Even though the Fairfax County planning staff has not recommended land-use changes along the east side of Rte. 123 between Tysons Corner and Vienna, a staff report on proposed changes there says some of the area may be appropriate for future construction of apartment buildings.
According to a complicated report on proposed land-use changes for more than 300 acres in the Old Courthouse Road/Rte. 123 area, "it is possible" that some of the land along Rte. 123 "merits evaluation" when Fairfax looks at the need for apartment units on a countywide basis. Even though such a study is not yet under way, the staff report indicates a review is in the wings.
Meanwhile, residents of the Vienna area are worried that proposed land-use changes in that corridor could lead to the merging of the commercial areas of Tysons Corner and the town of Vienna. Concerned about more than half a dozen proposed land-use changes between Old Courthouse Road and Westwood Country Club on Rte. 123, community leaders are asking Fairfax to halt the commercial spread of Tysons at Old Courthouse Road even though a few commercial buildings, including a McDonalds, already have been built south of Old Courthouse.
Where does the commercial development stop? "It ought to be Old Courthouse Road," according to Al Paruti, head of the Tysons Green Civic Association, which represents several neighborhoods near Rte. 123 and Old Courthouse. Members of the Westbriar citizens groups also oppose proposed land-use changes.
Proposals for commercial development and high-density residential development on 300 acres bordered by Rte. 123, Gallows Road, Old Courthouse Road and Wolf Trap Road have intensified pleas for protection from commercialization.
However, one of those applications identified as the Wolf Trap/Gallows tract was initiated by the residents of the Madrillon Farms subdivision.
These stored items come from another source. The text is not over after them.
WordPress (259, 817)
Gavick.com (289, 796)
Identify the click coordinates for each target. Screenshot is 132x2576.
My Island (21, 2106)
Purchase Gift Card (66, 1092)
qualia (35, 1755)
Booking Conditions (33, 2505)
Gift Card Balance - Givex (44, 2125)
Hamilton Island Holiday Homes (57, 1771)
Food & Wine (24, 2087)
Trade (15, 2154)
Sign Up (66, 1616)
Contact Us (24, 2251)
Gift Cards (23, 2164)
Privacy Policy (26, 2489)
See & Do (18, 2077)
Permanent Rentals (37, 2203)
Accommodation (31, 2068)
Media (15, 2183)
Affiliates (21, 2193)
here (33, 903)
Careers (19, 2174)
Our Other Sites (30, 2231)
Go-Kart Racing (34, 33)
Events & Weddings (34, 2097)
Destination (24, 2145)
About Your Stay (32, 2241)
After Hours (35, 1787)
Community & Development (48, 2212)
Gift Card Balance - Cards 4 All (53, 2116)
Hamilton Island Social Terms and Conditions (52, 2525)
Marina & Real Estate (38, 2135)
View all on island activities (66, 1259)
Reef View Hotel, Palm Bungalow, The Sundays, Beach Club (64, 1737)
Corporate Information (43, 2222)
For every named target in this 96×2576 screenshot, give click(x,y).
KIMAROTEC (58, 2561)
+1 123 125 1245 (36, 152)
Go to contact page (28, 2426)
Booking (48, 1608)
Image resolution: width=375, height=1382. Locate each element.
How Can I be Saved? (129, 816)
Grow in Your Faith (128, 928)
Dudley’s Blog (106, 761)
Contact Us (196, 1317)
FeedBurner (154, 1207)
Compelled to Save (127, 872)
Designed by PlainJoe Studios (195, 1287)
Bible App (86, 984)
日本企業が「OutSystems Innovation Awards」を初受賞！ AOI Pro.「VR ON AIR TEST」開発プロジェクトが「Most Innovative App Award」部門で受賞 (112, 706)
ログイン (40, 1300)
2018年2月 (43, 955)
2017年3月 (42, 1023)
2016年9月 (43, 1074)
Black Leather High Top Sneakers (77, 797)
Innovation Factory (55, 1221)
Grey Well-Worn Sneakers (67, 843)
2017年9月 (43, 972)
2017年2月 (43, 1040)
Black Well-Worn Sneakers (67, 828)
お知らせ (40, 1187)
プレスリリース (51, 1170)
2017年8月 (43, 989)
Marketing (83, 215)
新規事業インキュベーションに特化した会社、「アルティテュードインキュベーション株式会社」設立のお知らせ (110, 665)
They are asking Fairfax to change the low-density residential use of their 242 acres west of Gallows Road and east of Woodford Road to permit high-density residential, office and mixed-use commercial development.
Although commercial townhouses have been built along Old Courthouse Road in recent years as a result of a court decision, the county planning staff is proposing the change for Madrillon Farms on the basis that the existing land-use plan is viable. In addition, existing "internal roadways were not designed to accommodate the substantial increase" in traffic that would be generated by development at the intensity desired by residents of the area," according to the staff report.
Adjacent to Madrillon Farms are two other tracts proposed for major changes.
Attorney Robert Lawrence says the present residential plan for 72 acres along Rte. 123 "is no longer valid" because of commercial development at Old Courthouse and Rte. 123. He wants the land plan changed to permit construction of high-rise commercial buildings and high-density housing at eight to 12 units per acre.
Next door, owner P. Pakchanian has asked for high-density residential use on another 58 acres.
Even though the staff report says existing roadways cannot accommodate the proposals, both the Lawrence site and the Pakchanian site could be considered for apartment development, according to the staff report.
The Fairfax County Planning Commission is currently studying the proposed changes and will make a final decision in late May. If the proposals are approved, the Fairfax County Board of Supervisors will hold public hearings and act on the proposals in early summer.